Kaiser Updates
Religious groups that support abortion rights are "increasingly active and visible," and "their emphasis on conscience and morality ... has the potential to change the terms of the abortion-rights debate," Brooklyn-based journalist Rebecca Tuhus-Dubrow writes in a Boston Globe column. Like religious abortion-rights opponents, the religious abortion-rights supporters use the Bible to validate their support of abortion rights, Tuhus-Dubrow writes. She adds, "Instead of rights, the religious abortion-rights movement tends to emphasize moral agency and conscience," stressing the "sanctity of life and the obligation to protect the vulnerable," which consists first of women and their children. The acknowledgement of a multifaceted moral view of abortion "historically" has been "taboo in the polarized abortion debate," but the religious abortion-rights movement is "not shy about acknowledging the moral complexity" of the issue, Tuhus-Dubrow writes. Some politicians -- including Sen. Hillary Rodham Clinton (D-N.Y.), who in January 2005 said that abortion "represents a sad, even tragic choice to many, many women" -- have "embraced the idea of moral complexity," according to Tuhus-Dubrow. Despite the reluctance of some abortion-rights supporters to "embrace the approach" of religious groups that support abortion rights, the "influence of religion is increasingly evident throughout the abortion-rights movement," Tuhus-Dubrow writes.
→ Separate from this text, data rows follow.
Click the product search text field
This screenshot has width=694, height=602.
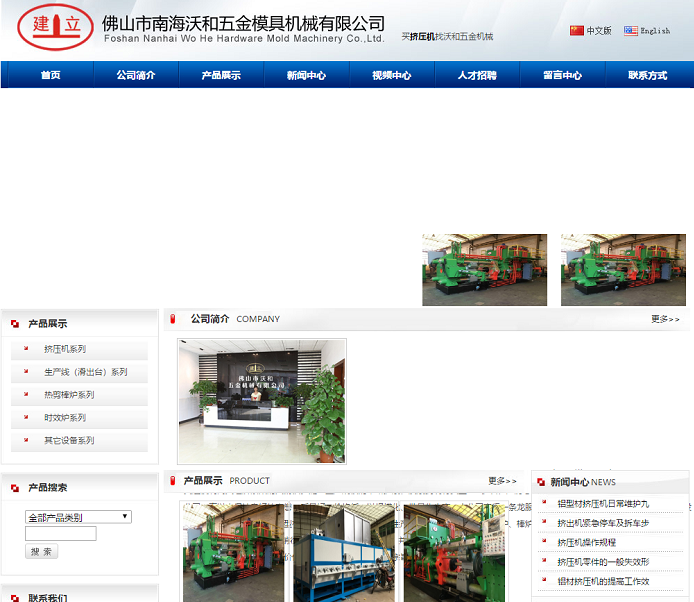coord(61,534)
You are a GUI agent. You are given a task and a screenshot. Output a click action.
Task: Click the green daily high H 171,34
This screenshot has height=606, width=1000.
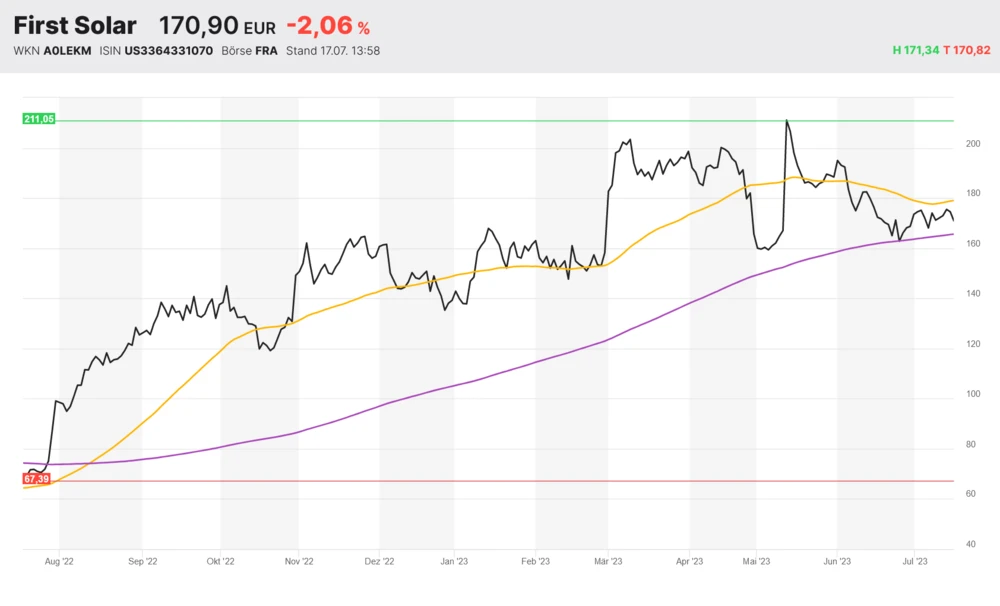[x=916, y=50]
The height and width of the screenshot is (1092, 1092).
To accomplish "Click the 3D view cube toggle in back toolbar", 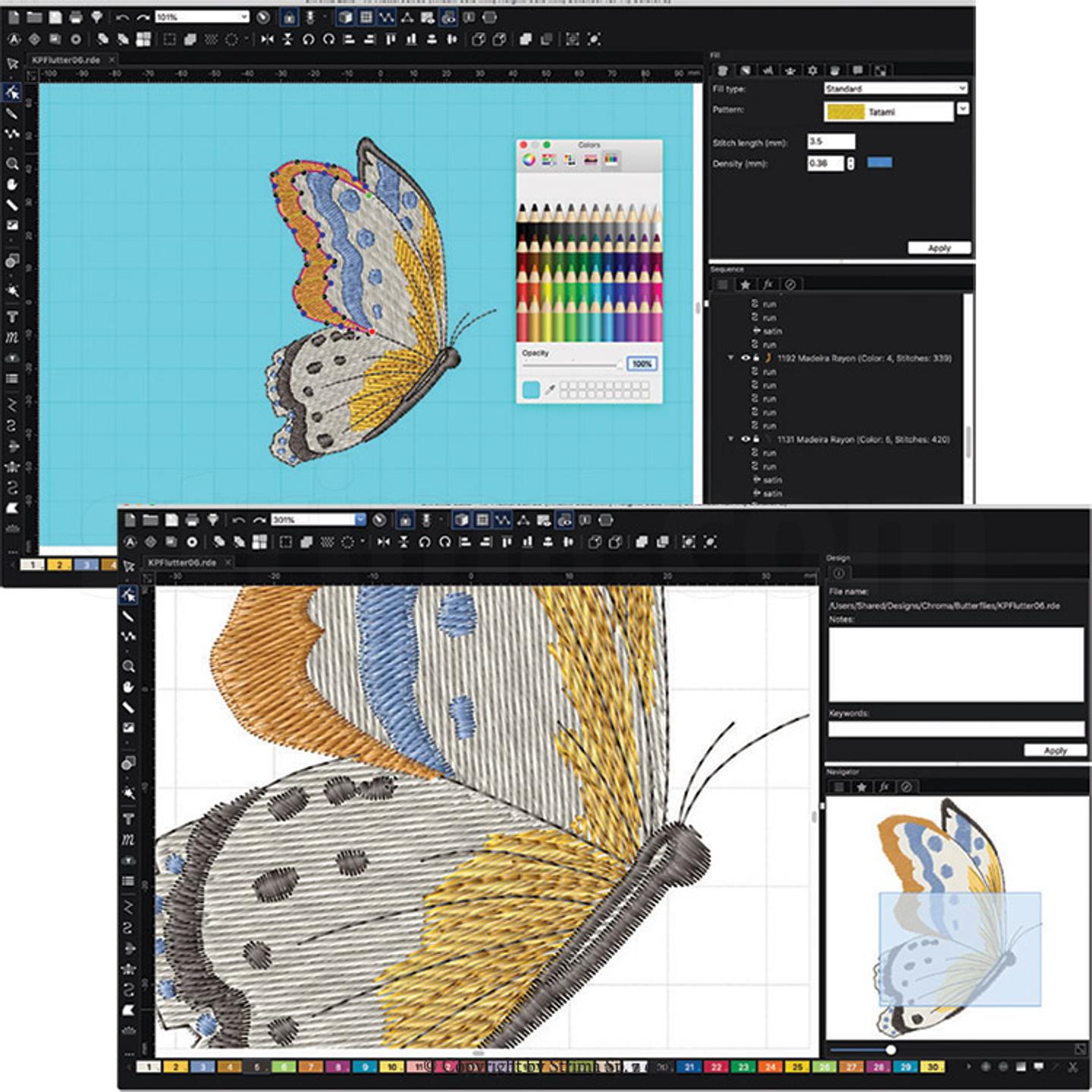I will pyautogui.click(x=345, y=17).
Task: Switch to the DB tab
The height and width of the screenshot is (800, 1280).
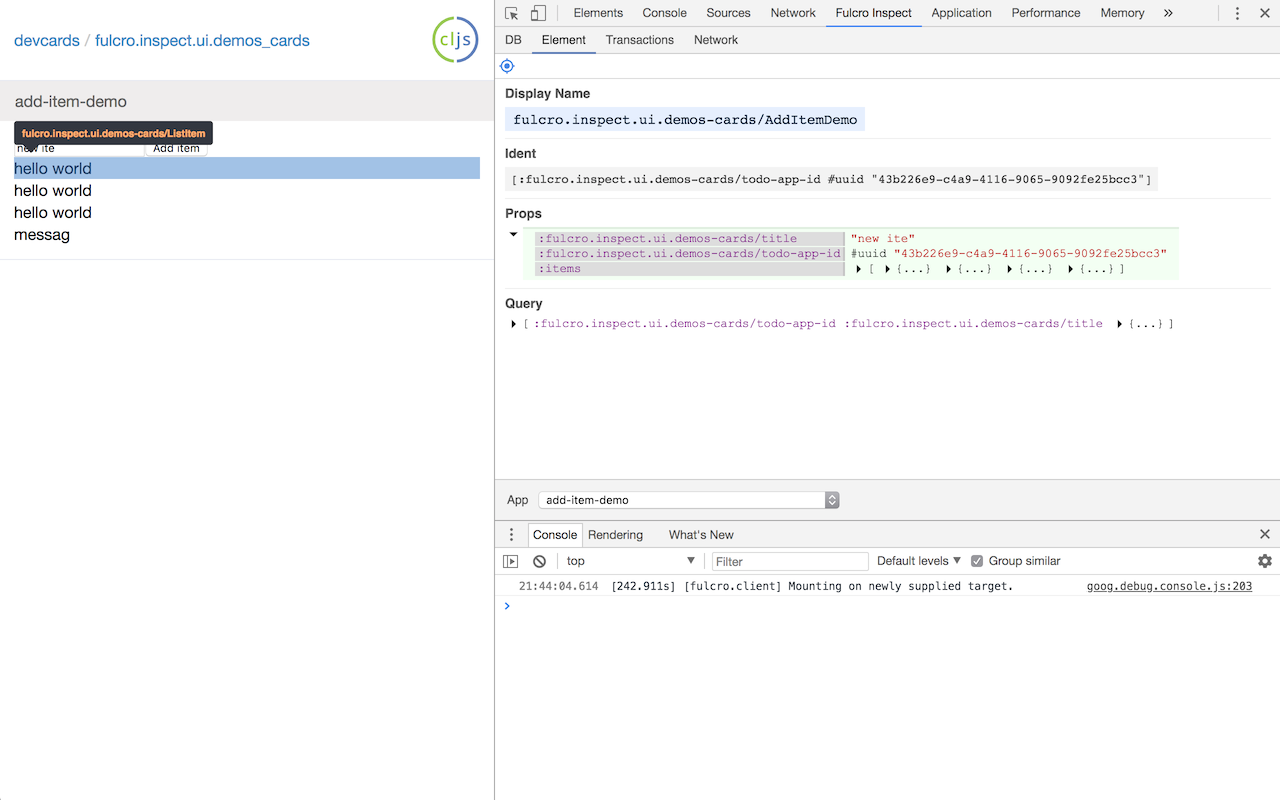Action: tap(513, 40)

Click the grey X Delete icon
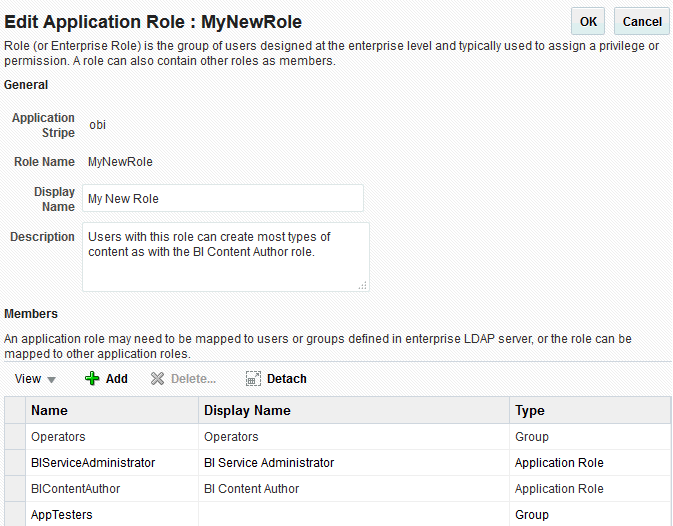coord(157,379)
Family planning clinics in West Virginia temporarily might have to suspend programs that provide to low-income women no-cost contraceptive pills and patches after Ortho-McNeil, the leading supplier of the products, earlier this month raised its prices significantly, the Charleston Gazette reports. According to WV Family Planning Program Director Denise Smith, a 30-day supply of one type of contraceptive pill made by Ortho-McNeil earlier this month increased from $0.01 to $21.01, and the cost of the company's Ortho Evra patch increased from $12.15 to $22.46. The company provided more than 75% of contraceptive pills to the state program and it is the only state provider of the birth control patch. In 2005, the program provided contraceptives to about 59,000 low-income West Virginia residents, according to Smith. She said the state family planning program has supplies to provide contraceptives for two more weeks, adding that officials are exploring generic birth control options but that the associated bidding process could take about two months.